Trecho de origem |
►

Organizações não governamentais debateram a questão nesta segunda pela perspectiva de que as demais nações devem tentar suprir essa lacuna a todo custo e não deixar que um país – por mais que sejam os Estados Unidos – estrague tudo. Mas vieram de Podesta as declarações mais contundentes a esse respeito.

O conselheiro da Casa Branca substituiu John Kerry como enviado especial dos Estados Unidos nas conferências de clima, liderando a equipe de negociadores pela primeira vez justo neste ano, quando estão todos prestes a deixar o cargo. Eles estão em uma posição que, em inglês, é apelidada como a de patos mancos, sem muita efetividade, visto que tudo o que eles fizerem ou propuserem aqui em Baku poderá ser desfeito imediatamente por Trump.

Talvez até por isso, em entrevista coletiva – a mais disputada do dia –, Podesta não poupou palavras e quase pediu desculpas ao mundo pelas ações de seu país. “Estou muito ciente da decepção que os Estados Unidos às vezes causam às partes do regime climático, que já vivenciaram lideranças fortes, engajadas e eficazes dos EUA, seguidas de um desengajamento repentino após uma eleição presidencial nos EUA”, afirmou.

John Podesta, conselheiro do presidente Joe Biden para Política Climática Internacional, durante COP 29 em Baku (imagem: Reprodução / UNFCC)

◄

Dados armazenados |
►

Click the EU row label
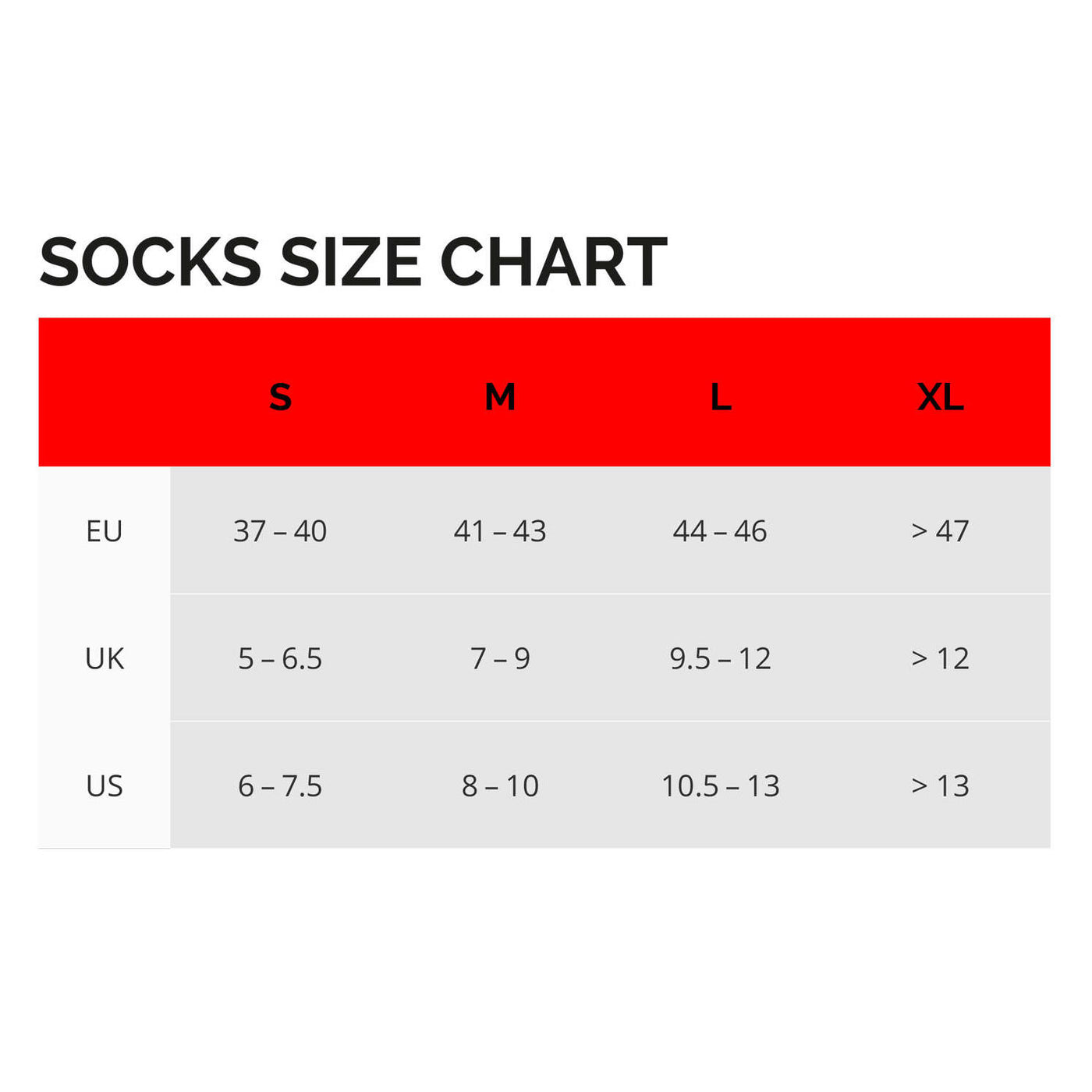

◄

Instrução dada 1 | Redigite, do trecho sobre a COP 29, a passagem que vai de "Organizações não governamentais" a "imediatamente por Trump.".
Instrução dada 2 | Relacione todas as pessoas mencionadas pelo nome no trecho sobre a COP 29.

Resposta 1 |
Organizações não governamentais debateram a questão nesta segunda pela perspectiva de que as demais nações devem tentar suprir essa lacuna a todo custo e não deixar que um país – por mais que sejam os Estados Unidos – estrague tudo. Mas vieram de Podesta as declarações mais contundentes a esse respeito.

O conselheiro da Casa Branca substituiu John Kerry como enviado especial dos Estados Unidos nas conferências de clima, liderando a equipe de negociadores pela primeira vez justo neste ano, quando estão todos prestes a deixar o cargo. Eles estão em uma posição que, em inglês, é apelidada como a de patos mancos, sem muita efetividade, visto que tudo o que eles fizerem ou propuserem aqui em Baku poderá ser desfeito imediatamente por Trump.

Resposta 2 |
- John Podesta
- John Kerry
- Trump
- Joe Biden